At 1:45pm Fred gathered all interested parties together and took us around some of the exhibits in the museum. As a member of Thirlmere (as well as AMRA) he had the necessary keys so as to be able to take us inside some of the locked
coaches so that we could examine them more closely. We were then taken into the workshop area (out of bounds to the general public) and shown some of the many locomotives being worked on.

Norm Read discusses model railways with Daniel Chapman during lunch at Thirlmere. photo by Elaine Bell.
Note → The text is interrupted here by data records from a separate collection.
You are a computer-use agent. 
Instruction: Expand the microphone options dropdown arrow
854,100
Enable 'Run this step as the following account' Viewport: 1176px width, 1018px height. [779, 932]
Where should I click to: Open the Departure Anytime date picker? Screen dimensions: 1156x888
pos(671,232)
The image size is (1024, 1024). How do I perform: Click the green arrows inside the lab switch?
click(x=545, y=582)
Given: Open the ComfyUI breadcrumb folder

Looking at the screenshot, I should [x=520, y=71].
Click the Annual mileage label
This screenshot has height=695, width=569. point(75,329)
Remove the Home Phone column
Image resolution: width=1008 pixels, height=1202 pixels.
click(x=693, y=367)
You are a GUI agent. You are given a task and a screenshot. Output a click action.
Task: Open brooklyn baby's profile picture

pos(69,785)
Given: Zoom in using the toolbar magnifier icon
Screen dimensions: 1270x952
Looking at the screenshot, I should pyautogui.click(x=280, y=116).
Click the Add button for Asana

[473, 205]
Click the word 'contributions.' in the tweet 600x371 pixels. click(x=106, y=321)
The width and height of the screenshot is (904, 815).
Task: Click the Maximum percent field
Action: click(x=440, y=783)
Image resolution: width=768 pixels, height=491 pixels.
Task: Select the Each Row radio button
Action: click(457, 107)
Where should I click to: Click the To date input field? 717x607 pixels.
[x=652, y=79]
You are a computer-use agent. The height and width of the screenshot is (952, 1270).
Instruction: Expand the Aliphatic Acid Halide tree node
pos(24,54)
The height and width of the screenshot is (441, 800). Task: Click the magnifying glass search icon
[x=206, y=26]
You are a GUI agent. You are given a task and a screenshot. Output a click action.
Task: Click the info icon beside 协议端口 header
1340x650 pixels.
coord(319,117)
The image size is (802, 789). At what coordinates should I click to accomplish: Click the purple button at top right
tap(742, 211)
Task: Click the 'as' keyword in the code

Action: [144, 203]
Norm Read discusses model railways with Daniel Chapman during lunch at Thirlmere.
photo by Elaine Bell.

One real surprise at this time was that Norm Read BEM who was (unusually for him) wearing his Federal Registrar’s badge, also pinned on his British Empire Medal (which is what the BEM on the end of his name stands for) and posed for
a few photos. Many of us who see Norm all the time had never seen his medal before.

The ladies arrived back from Berrima having apparently had a really enjoyable time there. Once they had finished their afternoon cuppa everyone got back on the coach and we proceeded back toward Sydney. Some rain fell during the trip
back and from the look of the cars that we had left at the school there had obviously been a lot more in Sydney but where we had been had remained dry. We arrived back at the school just before 5pm.

Following lunch at Thirlmere Graham Saint, Neil Riches, Stephen Chapman, and Jim Fainges at left of picture are organizing rides for the Monday layout tours. Others in the picture include Jack Treseder, Robert Hodges, Ian Macleod, Fred Stell, Angus Isley, Ross Moar, Peter Bellanto, Den and Geoff Candlin, Rob Nisbet, and David Bennett. Can you identify the others? photo by Elaine Bell.

Following lunch at Thirlmere Graham Saint, Neil Riches, Stephen Chapman, and Jim Fainges at left of picture are organizing rides for the Monday layout tours. Others in the picture include Jack Treseder, Robert Hodges, Ian Macleod, Fred Stell, Angus Isley, Ross Moar, Peter Bellanto, Den and Geoff Candlin, Rob Nisbet, and David Bennett. Can you identify the others?
photo by Elaine Bell.

Monday 11th June

report by Stephen Chapman

The layout tour was self guided so there was no reason to arrange for everyone to meet at the start of the day. Everyone could set off at their own time to visit the layouts on the tour. The layouts included in the tour were Ron
Cunningham’s “Werris Creek”, Ray Pilgrim’s “Bylong”, James McInerney’s “Rurr Valley Railway”, and Bill Cooper’s “Fern Valley Railway”. Discounted entry to the Epping Model Railway Exhibition was also offered and the NSW branch opened
the clubrooms up so that the branch layouts could also be included in the tour for the interstate visitors. The branch also provided lunch for those who wanted it.

Conclusions

report by Stephen Chapman

Overall, the Convention was a very successful event with 75 people participating in at least part of the Convention (not counting those who only participated on Monday). At various times through the weekend I asked various people how they were finding the Convention hoping to get a few memorable quotes to include in this article. All of the responses that I got were “great”, “terrific”, “couldn’t be better”, “well done”, and other phrases conveying the
same meaning so I am not going to fill several pages with quotes.

Everyone who participated in the Convention had a very enjoyable time and a few even started working out how old they would be when we hold our next Convention in 2051.